[[ MATERIAL FOR THE TASK open ]]
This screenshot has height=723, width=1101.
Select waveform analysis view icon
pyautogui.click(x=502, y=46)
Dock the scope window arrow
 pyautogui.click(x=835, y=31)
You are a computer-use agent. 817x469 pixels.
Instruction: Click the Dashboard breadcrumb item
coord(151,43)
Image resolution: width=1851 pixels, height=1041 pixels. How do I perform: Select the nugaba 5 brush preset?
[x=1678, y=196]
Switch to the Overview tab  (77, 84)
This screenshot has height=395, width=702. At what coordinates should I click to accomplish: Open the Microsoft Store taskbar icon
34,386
[[ MATERIAL FOR THE TASK closed ]]
EXERCISE DETAILS> The records above are to be given again in full, exactly as written.

TASK ANSWER>
This screenshot has height=723, width=1101.
Select waveform analysis view icon
pyautogui.click(x=502, y=46)
Dock the scope window arrow
 pyautogui.click(x=835, y=31)
You are a computer-use agent. 817x469 pixels.
Instruction: Click the Dashboard breadcrumb item
coord(151,43)
Image resolution: width=1851 pixels, height=1041 pixels. How do I perform: Select the nugaba 5 brush preset?
[x=1678, y=196]
Switch to the Overview tab  (77, 84)
This screenshot has height=395, width=702. At what coordinates should I click to accomplish: Open the Microsoft Store taskbar icon
34,386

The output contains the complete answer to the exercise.